# [Work task]
Return the lines below exactly, starting with the line that contains "Given: Select Blog data submenu item" and stopping after the last line.

# [Collected data entries]
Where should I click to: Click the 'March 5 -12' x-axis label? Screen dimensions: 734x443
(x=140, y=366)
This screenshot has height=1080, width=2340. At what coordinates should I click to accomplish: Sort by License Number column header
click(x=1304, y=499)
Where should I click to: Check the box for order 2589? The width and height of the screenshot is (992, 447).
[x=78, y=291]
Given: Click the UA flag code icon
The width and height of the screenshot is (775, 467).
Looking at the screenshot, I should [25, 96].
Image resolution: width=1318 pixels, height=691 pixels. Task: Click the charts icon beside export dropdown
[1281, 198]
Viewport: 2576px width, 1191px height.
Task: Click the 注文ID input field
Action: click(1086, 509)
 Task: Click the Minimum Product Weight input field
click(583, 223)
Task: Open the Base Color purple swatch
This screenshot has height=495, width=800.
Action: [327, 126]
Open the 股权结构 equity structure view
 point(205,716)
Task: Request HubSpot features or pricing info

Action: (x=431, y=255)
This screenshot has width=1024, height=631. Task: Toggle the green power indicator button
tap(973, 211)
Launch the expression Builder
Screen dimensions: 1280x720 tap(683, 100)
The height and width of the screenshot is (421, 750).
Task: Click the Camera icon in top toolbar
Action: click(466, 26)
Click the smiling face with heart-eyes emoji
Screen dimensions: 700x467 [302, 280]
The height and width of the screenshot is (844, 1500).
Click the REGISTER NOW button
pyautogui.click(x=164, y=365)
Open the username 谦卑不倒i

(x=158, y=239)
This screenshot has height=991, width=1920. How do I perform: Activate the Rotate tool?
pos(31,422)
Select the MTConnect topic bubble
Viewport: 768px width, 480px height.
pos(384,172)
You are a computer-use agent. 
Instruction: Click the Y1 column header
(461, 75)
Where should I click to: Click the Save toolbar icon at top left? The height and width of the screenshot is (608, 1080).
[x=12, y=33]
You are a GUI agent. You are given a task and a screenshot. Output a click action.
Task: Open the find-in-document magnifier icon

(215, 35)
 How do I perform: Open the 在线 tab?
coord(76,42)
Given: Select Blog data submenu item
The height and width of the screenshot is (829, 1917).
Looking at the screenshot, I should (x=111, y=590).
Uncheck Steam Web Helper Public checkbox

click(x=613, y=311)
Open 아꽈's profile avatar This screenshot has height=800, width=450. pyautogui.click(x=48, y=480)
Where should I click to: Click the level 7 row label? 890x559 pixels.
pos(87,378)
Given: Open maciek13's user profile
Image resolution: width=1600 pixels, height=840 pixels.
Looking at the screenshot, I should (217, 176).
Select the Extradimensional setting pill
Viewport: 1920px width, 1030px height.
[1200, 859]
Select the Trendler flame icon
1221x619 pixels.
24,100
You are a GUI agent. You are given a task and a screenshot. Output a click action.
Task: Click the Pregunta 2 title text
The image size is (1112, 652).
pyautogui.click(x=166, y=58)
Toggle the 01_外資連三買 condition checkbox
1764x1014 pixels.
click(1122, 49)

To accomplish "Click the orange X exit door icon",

# [Exercise answer]
Given: Select Blog data submenu item
The height and width of the screenshot is (829, 1917).
Looking at the screenshot, I should (x=111, y=590).
Uncheck Steam Web Helper Public checkbox

click(x=613, y=311)
Open 아꽈's profile avatar This screenshot has height=800, width=450. pyautogui.click(x=48, y=480)
Where should I click to: Click the level 7 row label? 890x559 pixels.
pos(87,378)
Given: Open maciek13's user profile
Image resolution: width=1600 pixels, height=840 pixels.
Looking at the screenshot, I should (217, 176).
Select the Extradimensional setting pill
Viewport: 1920px width, 1030px height.
[1200, 859]
Select the Trendler flame icon
1221x619 pixels.
24,100
You are a GUI agent. You are given a task and a screenshot. Output a click action.
Task: Click the Pregunta 2 title text
The image size is (1112, 652).
pyautogui.click(x=166, y=58)
Toggle the 01_外資連三買 condition checkbox
1764x1014 pixels.
click(1122, 49)

To accomplish "Click the orange X exit door icon",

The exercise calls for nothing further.